Still, as fun as it’s been to watch men reading the ads and never once making disgusted comments, because they are outnumbered and therefore shamed into silence, I had to wonder: Did these panties really work? So I ordered some. And they arrived, conveniently enough, on the first full day of my period. I put them right on, removed my tampon — which isn’t required, but I wanted to try going all in, as the Thinx literature says is fine to do — and went about my day of writing.
I had ordered two pairs of the Hiphuggers ($34 each), in black, which the website notes is for “heavy days,” able to hold two tampons worth of blood. Other styles — Hi-Waist ($38), Sport ($32), Boyshort ($34), Cheeky ($29), and Thong ($24) — hold less and less as you go down the line, from ½ to 1½ a tampon worth. They’re all cute, with lace and flattering stretchy material, and do not, in fact, look like diapers or even panties with pads.
So why does anyone need them, and what do they do? At the very least, they take away the possibility of leaks while you’re wearing a tampon (thereby filling in for panty liners). At most, they replace tampons. And this is spectacular news if you’re anything like me — always vaguely worried about toxic shock syndrome and settling for strictly organic-cotton, bleach-free, applicator-free tampons but cringing about the waste (you’ll dispose of approximately 17,000 tampons in a lifetime!) after not-so-happy attempts with the reusable Glad Rags and Moon Cup.
So here’s what happened: I wore the undies on that first day for six hours. They felt totally comfy (if slightly large, but that’s my fault, I should’ve chosen one size down), and though I kept nervously checking for leakage for the first three hours or so, there was nothing to feel or see. Pretty cool.
But then — again, my fault, people — things took a damp turn. And then a wet, cold, pretty unbearable one. I’m not sure what I was thinking, except for this, which was illuminating: that I simply never bothered to count how many tampons I went through on my personal “heaviest” day. But in my world, six hours on day No. 1 equals quite a bit more than two tampons. I pushed my Thinx too far, and it wasn’t pretty. I should’ve stopped at the halfway point on that particular day. But then I thought: Wait, so I’m supposed to change my underwear in the middle of the day? Who does this? Who would do that? But then I realized, ah, no, Thinx alone on my heavy day just won’t work. So if you’re like me, don’t ditch the tampon altogether.
But then, because I had another pair at the ready, I tried Day 2. And that’s when things really came together: no leaks, no dampness, no blotting my bloody panties just to get through the day. They seriously worked — dry, comfortable, even slightly sexy. They worked! It just took some work (as in thinking) on my end, too. (As the website warns: “Know your flow.”)
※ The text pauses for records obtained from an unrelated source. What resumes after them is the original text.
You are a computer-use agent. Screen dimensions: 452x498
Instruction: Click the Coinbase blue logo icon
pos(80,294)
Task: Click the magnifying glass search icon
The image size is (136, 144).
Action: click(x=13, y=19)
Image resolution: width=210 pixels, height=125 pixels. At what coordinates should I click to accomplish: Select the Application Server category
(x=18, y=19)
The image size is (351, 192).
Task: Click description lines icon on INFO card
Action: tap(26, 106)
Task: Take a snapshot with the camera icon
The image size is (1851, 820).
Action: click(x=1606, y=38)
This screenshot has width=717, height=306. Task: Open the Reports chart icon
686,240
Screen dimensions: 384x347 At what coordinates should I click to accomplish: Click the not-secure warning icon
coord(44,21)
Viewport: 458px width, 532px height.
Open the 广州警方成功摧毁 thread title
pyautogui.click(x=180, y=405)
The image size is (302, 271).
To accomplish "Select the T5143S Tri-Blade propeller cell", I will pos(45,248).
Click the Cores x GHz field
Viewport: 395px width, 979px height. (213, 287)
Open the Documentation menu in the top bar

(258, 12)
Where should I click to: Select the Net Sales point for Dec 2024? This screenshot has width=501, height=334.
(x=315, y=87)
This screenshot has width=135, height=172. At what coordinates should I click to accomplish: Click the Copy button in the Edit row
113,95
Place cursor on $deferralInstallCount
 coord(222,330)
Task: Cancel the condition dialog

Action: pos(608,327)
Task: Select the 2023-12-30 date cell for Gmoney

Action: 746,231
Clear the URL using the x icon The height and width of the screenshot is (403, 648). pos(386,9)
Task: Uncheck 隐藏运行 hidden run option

And the washing part — you need to hand-rinse them before tossing them into the cold cycle and hanging to dry — was really no big deal, as long as you’re not averse to squeezing out and watching your own blood swirl around and down the drain like you’re in the Carrie shower scene.
So bottom line: If you’ve never thought twice about tampons and couldn’t be bothered to change your routine, maybe don’t worry about it. But if you’re any or all of the following — worried about toxic shock syndrome, freaked out over environmental waste, into being philanthropic (I forgot to mention that a portion of purchases go to AFRIpads, which helps girls in Uganda stay in school rather than drop out because they have no pads!), or just wildly curious, go for it. Because to tell you the truth, now that I’ve got Thinx, I’m kind of looking forward to my next period just a little bit.